§ JOB
Lay out every line of the entries below as a Markdown table with two columns, Row and Entry line, numbering each row and skipping blank lines. Leave the pictures out of the table.

[Entries for locating text and items]
· · ·

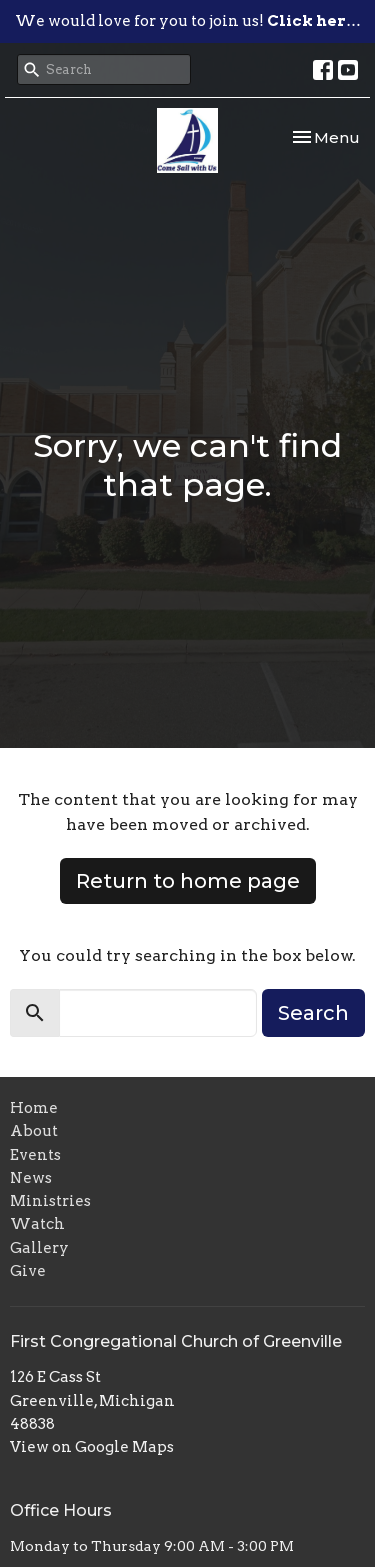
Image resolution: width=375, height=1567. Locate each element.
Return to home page (188, 881)
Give (28, 1271)
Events (35, 1155)
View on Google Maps (92, 1447)
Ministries (50, 1201)
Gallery (39, 1248)
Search (313, 1013)
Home (34, 1108)
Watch (37, 1224)
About (34, 1131)
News (31, 1178)
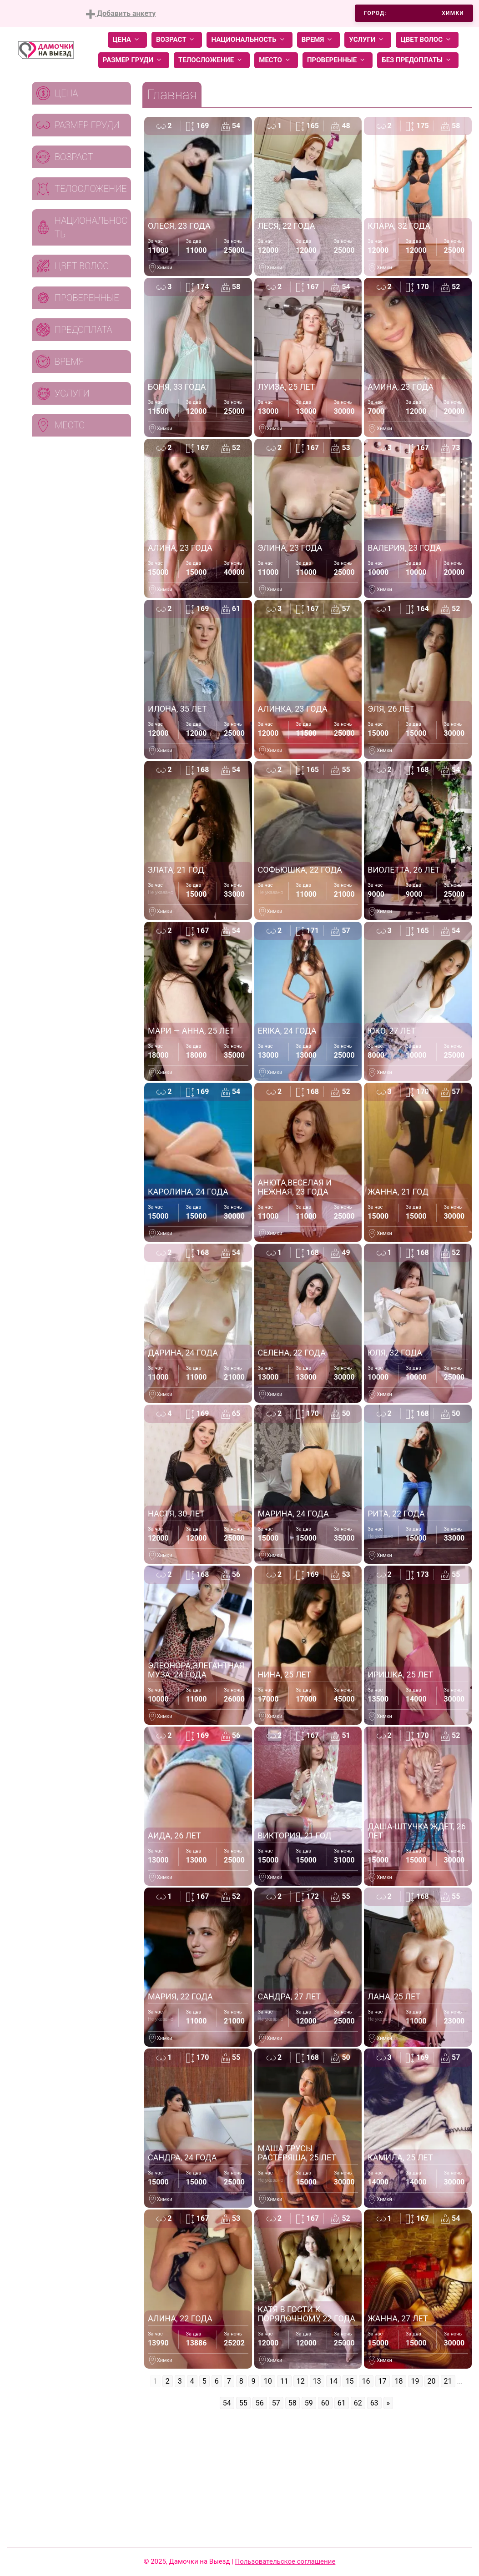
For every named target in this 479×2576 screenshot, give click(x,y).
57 (276, 2403)
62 (358, 2403)
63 (374, 2403)
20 (432, 2381)
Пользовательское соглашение (285, 2561)
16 (366, 2381)
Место (276, 60)
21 (448, 2381)
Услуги (368, 40)
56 (260, 2403)
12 (301, 2381)
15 (350, 2381)
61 (342, 2403)
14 (333, 2381)
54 (227, 2403)
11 (284, 2381)
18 (399, 2381)
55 (243, 2403)
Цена (127, 40)
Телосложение (211, 60)
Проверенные (337, 60)
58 (292, 2403)
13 (317, 2381)
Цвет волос (427, 40)
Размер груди (134, 60)
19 (415, 2381)
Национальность (249, 40)
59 (309, 2403)
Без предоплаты (418, 60)
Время (319, 40)
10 (268, 2381)
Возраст (176, 40)
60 (325, 2403)
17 (382, 2381)
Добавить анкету (121, 14)
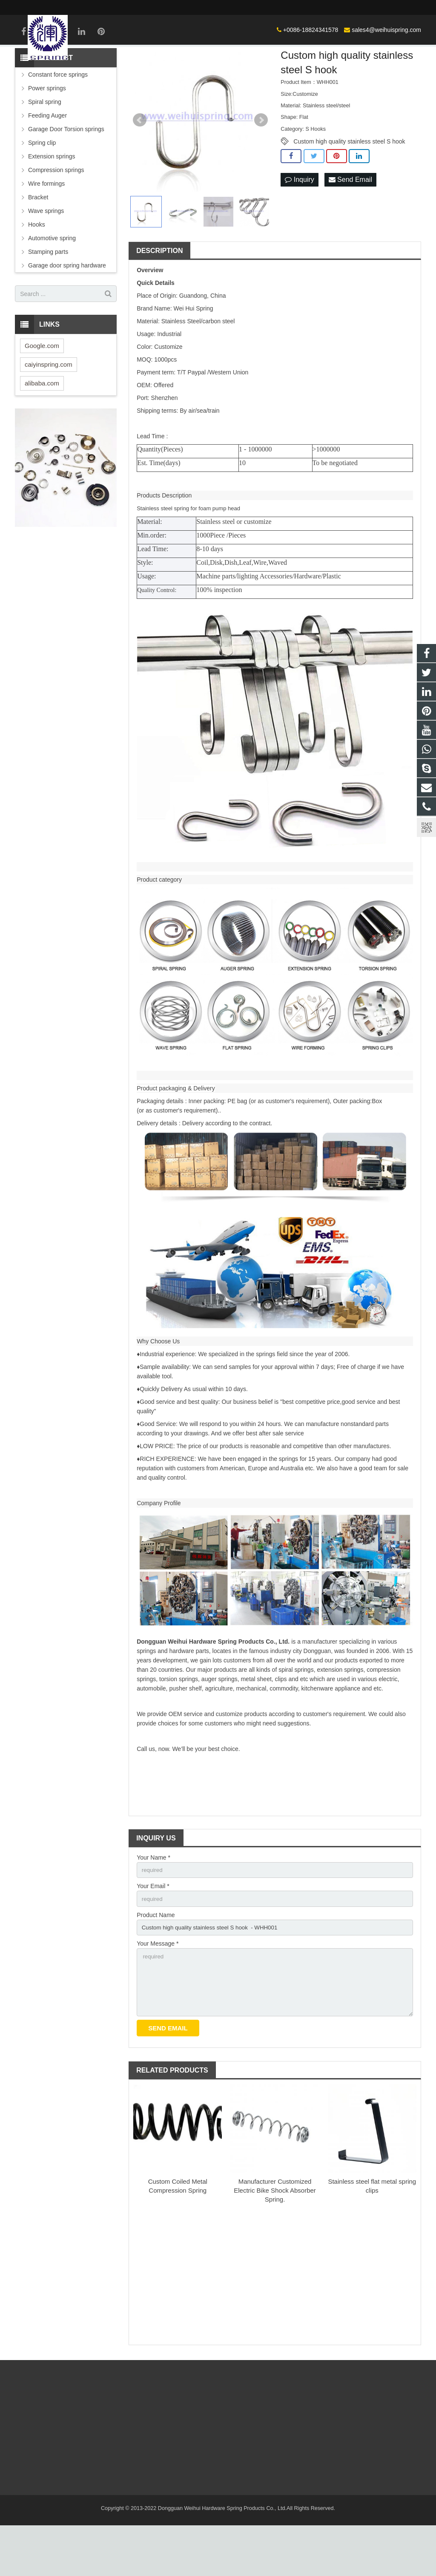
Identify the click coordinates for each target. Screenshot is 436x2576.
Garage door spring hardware (67, 310)
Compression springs (56, 214)
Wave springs (46, 255)
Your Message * (157, 1990)
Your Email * (153, 1931)
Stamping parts (48, 296)
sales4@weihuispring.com (283, 7)
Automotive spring (52, 282)
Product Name (156, 1961)
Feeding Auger (47, 160)
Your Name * (153, 1902)
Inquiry (299, 224)
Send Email (350, 224)
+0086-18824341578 (207, 7)
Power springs (47, 132)
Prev (139, 165)
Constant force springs (58, 119)
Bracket (38, 242)
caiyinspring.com (48, 409)
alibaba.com (42, 427)
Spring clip (42, 187)
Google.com (42, 390)
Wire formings (46, 228)
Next (261, 165)
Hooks (36, 269)
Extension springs (51, 201)
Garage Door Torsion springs (66, 173)
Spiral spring (44, 146)
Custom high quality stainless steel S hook (349, 186)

· · ·

§ THE RESULT
| Row | Entry line |
|---|---|
| 1 | Image resolution: width=375, height=1567. Locate each element. |
| 2 | Return to home page (188, 881) |
| 3 | Give (28, 1271) |
| 4 | Events (35, 1155) |
| 5 | View on Google Maps (92, 1447) |
| 6 | Ministries (50, 1201) |
| 7 | Gallery (39, 1248) |
| 8 | Search (313, 1013) |
| 9 | Home (34, 1108) |
| 10 | Watch (37, 1224) |
| 11 | About (34, 1131) |
| 12 | News (31, 1178) |
| 13 | For every named target in this 479×2576 screenshot, give click(x,y). |
| 14 | 57 (276, 2403) |
| 15 | 62 (358, 2403) |
| 16 | 63 (374, 2403) |
| 17 | 20 (432, 2381) |
| 18 | Пользовательское соглашение (285, 2561) |
| 19 | 16 (366, 2381) |
| 20 | Место (276, 60) |
| 21 | 21 (448, 2381) |
| 22 | Услуги (368, 40) |
| 23 | 56 (260, 2403) |
| 24 | 12 (301, 2381) |
| 25 | 15 (350, 2381) |
| 26 | 61 (342, 2403) |
| 27 | 14 (333, 2381) |
| 28 | 54 (227, 2403) |
| 29 | 11 (284, 2381) |
| 30 | 18 (399, 2381) |
| 31 | 55 (243, 2403) |
| 32 | Цена (127, 40) |
| 33 | Телосложение (211, 60) |
| 34 | Проверенные (337, 60) |
| 35 | 58 (292, 2403) |
| 36 | 13 (317, 2381) |
| 37 | Цвет волос (427, 40) |
| 38 | Размер груди (134, 60) |
| 39 | 19 (415, 2381) |
| 40 | Национальность (249, 40) |
| 41 | 59 (309, 2403) |
| 42 | Без предоплаты (418, 60) |
| 43 | Время (319, 40) |
| 44 | 10 (268, 2381) |
| 45 | Возраст (176, 40) |
| 46 | 60 (325, 2403) |
| 47 | 17 (382, 2381) |
| 48 | Добавить анкету (121, 14) |
| 49 | Identify the click coordinates for each target. Screenshot is 436x2576. |
| 50 | Garage door spring hardware (67, 310) |
| 51 | Compression springs (56, 214) |
| 52 | Wave springs (46, 255) |
| 53 | Your Message * (157, 1990) |
| 54 | Your Email * (153, 1931) |
| 55 | Stamping parts (48, 296) |
| 56 | sales4@weihuispring.com (283, 7) |
| 57 | Automotive spring (52, 282) |
| 58 | Product Name (156, 1961) |
| 59 | Feeding Auger (47, 160) |
| 60 | Your Name * (153, 1902) |
| 61 | Inquiry (299, 224) |
| 62 | Send Email (350, 224) |
| 63 | +0086-18824341578 (207, 7) |
| 64 | Power springs (47, 132) |
| 65 | Prev (139, 165) |
| 66 | Constant force springs (58, 119) |
| 67 | Bracket (38, 242) |
| 68 | caiyinspring.com (48, 409) |
| 69 | alibaba.com (42, 427) |
| 70 | Spring clip (42, 187) |
| 71 | Google.com (42, 390) |
| 72 | Wire formings (46, 228) |
| 73 | Next (261, 165) |
| 74 | Hooks (36, 269) |
| 75 | Extension springs (51, 201) |
| 76 | Garage Door Torsion springs (66, 173) |
| 77 | Spiral spring (44, 146) |
| 78 | Custom high quality stainless steel S hook (349, 186) |